**** Task input ****

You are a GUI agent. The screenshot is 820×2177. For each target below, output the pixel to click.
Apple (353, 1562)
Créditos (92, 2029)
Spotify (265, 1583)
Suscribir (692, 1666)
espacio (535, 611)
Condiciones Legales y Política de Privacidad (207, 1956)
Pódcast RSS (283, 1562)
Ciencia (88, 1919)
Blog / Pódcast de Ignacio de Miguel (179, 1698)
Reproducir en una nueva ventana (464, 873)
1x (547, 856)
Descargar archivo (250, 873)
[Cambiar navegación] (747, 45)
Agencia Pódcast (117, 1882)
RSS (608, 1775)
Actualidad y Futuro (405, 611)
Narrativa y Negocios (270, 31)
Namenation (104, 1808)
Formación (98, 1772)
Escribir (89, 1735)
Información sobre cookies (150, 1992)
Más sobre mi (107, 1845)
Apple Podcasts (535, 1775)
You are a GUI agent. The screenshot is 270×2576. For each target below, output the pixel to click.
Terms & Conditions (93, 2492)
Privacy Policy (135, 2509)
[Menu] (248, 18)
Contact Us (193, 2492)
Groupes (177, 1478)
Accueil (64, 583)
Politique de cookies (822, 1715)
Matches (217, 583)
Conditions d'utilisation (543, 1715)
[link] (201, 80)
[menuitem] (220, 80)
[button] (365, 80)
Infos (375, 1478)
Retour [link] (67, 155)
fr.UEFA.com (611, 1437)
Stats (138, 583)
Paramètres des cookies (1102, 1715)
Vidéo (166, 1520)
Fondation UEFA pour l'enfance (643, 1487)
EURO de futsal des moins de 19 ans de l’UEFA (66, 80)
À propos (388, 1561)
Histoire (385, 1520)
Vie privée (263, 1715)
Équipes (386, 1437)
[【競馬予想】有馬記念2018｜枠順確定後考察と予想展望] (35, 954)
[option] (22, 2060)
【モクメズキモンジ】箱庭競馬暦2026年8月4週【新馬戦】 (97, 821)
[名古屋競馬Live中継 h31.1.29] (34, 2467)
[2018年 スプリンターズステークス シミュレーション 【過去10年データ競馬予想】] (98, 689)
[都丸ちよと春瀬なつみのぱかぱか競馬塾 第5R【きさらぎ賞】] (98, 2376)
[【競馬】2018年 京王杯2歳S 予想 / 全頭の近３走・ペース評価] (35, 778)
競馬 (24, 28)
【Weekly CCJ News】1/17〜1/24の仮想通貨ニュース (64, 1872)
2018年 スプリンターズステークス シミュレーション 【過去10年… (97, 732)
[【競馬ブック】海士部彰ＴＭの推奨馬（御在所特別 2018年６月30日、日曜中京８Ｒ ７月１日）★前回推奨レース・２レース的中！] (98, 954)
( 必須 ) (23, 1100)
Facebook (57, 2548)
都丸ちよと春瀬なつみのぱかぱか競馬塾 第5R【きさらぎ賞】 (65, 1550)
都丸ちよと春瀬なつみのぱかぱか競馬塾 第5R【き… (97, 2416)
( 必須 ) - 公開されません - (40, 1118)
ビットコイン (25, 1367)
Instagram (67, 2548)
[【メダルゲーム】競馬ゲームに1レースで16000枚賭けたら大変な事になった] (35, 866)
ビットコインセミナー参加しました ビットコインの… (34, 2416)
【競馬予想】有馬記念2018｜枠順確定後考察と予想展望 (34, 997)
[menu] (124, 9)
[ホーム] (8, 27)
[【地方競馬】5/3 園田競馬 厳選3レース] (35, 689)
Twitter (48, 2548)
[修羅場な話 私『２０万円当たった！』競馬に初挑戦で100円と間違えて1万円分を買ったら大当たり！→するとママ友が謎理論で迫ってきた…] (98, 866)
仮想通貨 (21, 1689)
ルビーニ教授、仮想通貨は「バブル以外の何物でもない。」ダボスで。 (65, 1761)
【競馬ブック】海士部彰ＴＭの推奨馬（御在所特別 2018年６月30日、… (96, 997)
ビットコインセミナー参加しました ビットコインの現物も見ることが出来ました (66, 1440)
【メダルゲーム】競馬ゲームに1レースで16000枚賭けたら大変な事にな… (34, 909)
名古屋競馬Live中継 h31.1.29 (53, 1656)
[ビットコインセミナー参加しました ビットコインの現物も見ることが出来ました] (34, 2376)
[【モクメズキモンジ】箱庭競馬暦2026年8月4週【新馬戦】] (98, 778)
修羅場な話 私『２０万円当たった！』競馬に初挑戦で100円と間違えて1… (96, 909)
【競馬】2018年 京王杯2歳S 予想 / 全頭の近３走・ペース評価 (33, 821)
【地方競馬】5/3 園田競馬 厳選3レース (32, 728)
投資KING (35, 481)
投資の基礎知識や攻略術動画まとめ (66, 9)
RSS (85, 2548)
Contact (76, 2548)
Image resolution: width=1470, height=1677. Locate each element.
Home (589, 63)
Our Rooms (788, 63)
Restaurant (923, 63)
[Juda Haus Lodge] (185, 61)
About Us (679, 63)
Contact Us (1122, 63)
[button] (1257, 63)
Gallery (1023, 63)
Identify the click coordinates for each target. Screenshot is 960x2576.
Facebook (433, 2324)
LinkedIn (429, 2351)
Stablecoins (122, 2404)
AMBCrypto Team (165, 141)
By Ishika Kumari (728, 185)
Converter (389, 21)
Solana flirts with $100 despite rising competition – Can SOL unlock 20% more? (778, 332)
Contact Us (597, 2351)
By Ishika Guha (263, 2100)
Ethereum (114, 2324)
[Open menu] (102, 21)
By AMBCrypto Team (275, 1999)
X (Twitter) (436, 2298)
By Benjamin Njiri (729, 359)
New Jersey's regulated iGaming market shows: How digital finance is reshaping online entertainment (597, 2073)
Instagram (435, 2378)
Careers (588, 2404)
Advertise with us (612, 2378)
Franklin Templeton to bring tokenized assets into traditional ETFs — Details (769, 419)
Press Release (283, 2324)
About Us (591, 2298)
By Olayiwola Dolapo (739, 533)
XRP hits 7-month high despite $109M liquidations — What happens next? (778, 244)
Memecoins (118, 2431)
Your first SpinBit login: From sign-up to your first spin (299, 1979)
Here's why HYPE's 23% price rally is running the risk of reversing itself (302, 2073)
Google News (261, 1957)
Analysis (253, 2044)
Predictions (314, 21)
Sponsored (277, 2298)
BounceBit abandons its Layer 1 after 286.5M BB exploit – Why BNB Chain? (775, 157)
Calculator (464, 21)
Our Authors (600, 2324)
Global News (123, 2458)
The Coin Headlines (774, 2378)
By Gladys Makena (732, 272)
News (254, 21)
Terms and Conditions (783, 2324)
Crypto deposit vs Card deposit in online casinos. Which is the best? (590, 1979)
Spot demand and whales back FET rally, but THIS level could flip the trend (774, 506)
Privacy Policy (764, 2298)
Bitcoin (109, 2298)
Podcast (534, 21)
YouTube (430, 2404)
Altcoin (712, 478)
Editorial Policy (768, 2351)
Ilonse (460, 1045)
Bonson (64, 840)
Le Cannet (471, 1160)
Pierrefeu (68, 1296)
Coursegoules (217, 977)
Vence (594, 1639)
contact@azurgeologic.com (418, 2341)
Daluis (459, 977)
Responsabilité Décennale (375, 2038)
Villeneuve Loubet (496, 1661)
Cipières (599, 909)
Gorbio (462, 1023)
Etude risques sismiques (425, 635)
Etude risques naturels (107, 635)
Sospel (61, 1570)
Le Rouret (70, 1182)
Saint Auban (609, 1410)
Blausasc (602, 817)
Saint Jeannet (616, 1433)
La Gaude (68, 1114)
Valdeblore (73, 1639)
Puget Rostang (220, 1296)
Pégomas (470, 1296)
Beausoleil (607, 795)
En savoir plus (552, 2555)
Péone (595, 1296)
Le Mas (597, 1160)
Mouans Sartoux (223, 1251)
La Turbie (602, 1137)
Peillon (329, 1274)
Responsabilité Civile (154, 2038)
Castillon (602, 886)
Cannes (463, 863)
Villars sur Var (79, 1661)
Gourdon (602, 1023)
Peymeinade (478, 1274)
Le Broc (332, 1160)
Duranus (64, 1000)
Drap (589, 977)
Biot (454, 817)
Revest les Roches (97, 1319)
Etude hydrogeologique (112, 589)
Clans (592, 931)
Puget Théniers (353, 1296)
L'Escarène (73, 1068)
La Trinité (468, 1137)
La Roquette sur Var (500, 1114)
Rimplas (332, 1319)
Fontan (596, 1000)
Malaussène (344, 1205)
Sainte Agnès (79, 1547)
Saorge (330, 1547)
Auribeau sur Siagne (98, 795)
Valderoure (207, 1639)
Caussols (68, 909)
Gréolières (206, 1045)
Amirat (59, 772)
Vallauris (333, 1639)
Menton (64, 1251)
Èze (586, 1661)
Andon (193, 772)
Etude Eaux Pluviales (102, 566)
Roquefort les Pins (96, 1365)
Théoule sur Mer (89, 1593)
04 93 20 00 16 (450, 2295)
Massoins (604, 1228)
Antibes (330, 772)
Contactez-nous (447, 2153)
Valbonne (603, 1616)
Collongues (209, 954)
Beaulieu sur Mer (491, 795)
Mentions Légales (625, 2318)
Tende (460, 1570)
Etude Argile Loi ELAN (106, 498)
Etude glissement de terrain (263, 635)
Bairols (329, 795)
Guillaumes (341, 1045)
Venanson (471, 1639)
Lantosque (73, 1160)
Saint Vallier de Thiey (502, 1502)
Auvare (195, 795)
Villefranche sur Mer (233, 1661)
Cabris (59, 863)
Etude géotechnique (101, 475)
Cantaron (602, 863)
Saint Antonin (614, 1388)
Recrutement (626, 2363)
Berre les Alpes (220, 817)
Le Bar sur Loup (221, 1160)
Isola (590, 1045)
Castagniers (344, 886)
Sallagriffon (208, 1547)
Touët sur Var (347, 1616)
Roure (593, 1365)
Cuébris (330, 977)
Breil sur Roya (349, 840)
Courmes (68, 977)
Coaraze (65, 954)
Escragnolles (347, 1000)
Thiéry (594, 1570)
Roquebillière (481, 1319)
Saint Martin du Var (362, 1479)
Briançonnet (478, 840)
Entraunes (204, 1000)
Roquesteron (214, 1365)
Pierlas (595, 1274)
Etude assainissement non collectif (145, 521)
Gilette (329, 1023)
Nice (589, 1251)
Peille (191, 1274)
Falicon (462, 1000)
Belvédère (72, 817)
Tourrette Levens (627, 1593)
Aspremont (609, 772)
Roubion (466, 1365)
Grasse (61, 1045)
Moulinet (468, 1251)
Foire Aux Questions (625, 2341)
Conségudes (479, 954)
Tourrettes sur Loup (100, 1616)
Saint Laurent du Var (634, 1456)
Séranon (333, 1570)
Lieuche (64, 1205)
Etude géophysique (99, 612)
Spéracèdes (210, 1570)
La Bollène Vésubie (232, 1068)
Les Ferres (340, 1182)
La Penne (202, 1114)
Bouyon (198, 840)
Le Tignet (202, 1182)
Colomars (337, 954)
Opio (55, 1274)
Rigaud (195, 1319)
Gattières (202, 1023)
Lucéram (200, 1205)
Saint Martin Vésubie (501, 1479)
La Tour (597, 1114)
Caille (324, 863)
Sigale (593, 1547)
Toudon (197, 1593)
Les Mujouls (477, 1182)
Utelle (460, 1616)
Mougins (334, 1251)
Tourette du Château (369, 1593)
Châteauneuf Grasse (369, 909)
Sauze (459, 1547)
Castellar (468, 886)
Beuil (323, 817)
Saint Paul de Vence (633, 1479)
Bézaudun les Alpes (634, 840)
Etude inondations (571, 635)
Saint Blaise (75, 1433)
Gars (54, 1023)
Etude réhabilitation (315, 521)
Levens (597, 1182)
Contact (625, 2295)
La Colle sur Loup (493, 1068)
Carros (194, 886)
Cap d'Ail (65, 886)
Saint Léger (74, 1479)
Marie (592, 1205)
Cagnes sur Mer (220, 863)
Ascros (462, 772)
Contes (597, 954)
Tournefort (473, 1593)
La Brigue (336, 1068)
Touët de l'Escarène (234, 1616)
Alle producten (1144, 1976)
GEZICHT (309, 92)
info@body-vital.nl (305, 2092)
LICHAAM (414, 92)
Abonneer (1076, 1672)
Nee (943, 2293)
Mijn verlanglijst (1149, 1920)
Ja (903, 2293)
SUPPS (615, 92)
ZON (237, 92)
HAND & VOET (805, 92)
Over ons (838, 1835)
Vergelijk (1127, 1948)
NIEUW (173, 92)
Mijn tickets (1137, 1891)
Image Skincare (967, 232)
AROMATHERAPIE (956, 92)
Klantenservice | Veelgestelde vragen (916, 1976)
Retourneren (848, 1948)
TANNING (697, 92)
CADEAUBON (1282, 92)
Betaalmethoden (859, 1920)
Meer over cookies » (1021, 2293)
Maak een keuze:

****

● Task brief
Among the records above, a stretch begins at the line containing "Contact Us (193, 2492)" and ends at the line containing "[【モクメズキモンジ】箱庭競馬暦2026年8月4週【新馬戦】] (98, 778)". Restate that stretch word for word, and nothing else.

● Solution to this problem
Contact Us (193, 2492)
Groupes (177, 1478)
Accueil (64, 583)
Politique de cookies (822, 1715)
Matches (217, 583)
Conditions d'utilisation (543, 1715)
[link] (201, 80)
[menuitem] (220, 80)
[button] (365, 80)
Infos (375, 1478)
Retour [link] (67, 155)
fr.UEFA.com (611, 1437)
Stats (138, 583)
Paramètres des cookies (1102, 1715)
Vidéo (166, 1520)
Fondation UEFA pour l'enfance (643, 1487)
EURO de futsal des moins de 19 ans de l’UEFA (66, 80)
À propos (388, 1561)
Histoire (385, 1520)
Vie privée (263, 1715)
Équipes (386, 1437)
[【競馬予想】有馬記念2018｜枠順確定後考察と予想展望] (35, 954)
[option] (22, 2060)
【モクメズキモンジ】箱庭競馬暦2026年8月4週【新馬戦】 (97, 821)
[名古屋競馬Live中継 h31.1.29] (34, 2467)
[2018年 スプリンターズステークス シミュレーション 【過去10年データ競馬予想】] (98, 689)
[都丸ちよと春瀬なつみのぱかぱか競馬塾 第5R【きさらぎ賞】] (98, 2376)
[【競馬】2018年 京王杯2歳S 予想 / 全頭の近３走・ペース評価] (35, 778)
競馬 (24, 28)
【Weekly CCJ News】1/17〜1/24の仮想通貨ニュース (64, 1872)
2018年 スプリンターズステークス シミュレーション 【過去10年… (97, 732)
[【競馬ブック】海士部彰ＴＭの推奨馬（御在所特別 2018年６月30日、日曜中京８Ｒ ７月１日）★前回推奨レース・２レース的中！] (98, 954)
( 必須 ) (23, 1100)
Facebook (57, 2548)
都丸ちよと春瀬なつみのぱかぱか競馬塾 第5R【きさらぎ賞】 (65, 1550)
都丸ちよと春瀬なつみのぱかぱか競馬塾 第5R【き… (97, 2416)
( 必須 ) - 公開されません - (40, 1118)
ビットコイン (25, 1367)
Instagram (67, 2548)
[【メダルゲーム】競馬ゲームに1レースで16000枚賭けたら大変な事になった] (35, 866)
ビットコインセミナー参加しました ビットコインの… (34, 2416)
【競馬予想】有馬記念2018｜枠順確定後考察と予想展望 (34, 997)
[menu] (124, 9)
[ホーム] (8, 27)
[【地方競馬】5/3 園田競馬 厳選3レース] (35, 689)
Twitter (48, 2548)
[修羅場な話 私『２０万円当たった！』競馬に初挑戦で100円と間違えて1万円分を買ったら大当たり！→するとママ友が謎理論で迫ってきた…] (98, 866)
仮想通貨 (21, 1689)
ルビーニ教授、仮想通貨は「バブル以外の何物でもない。」ダボスで。 (65, 1761)
【競馬ブック】海士部彰ＴＭの推奨馬（御在所特別 2018年６月30日、… (96, 997)
ビットコインセミナー参加しました ビットコインの現物も見ることが出来ました (66, 1440)
【メダルゲーム】競馬ゲームに1レースで16000枚賭けたら大変な事にな… (34, 909)
名古屋競馬Live中継 h31.1.29 (53, 1656)
[ビットコインセミナー参加しました ビットコインの現物も見ることが出来ました] (34, 2376)
[【モクメズキモンジ】箱庭競馬暦2026年8月4週【新馬戦】] (98, 778)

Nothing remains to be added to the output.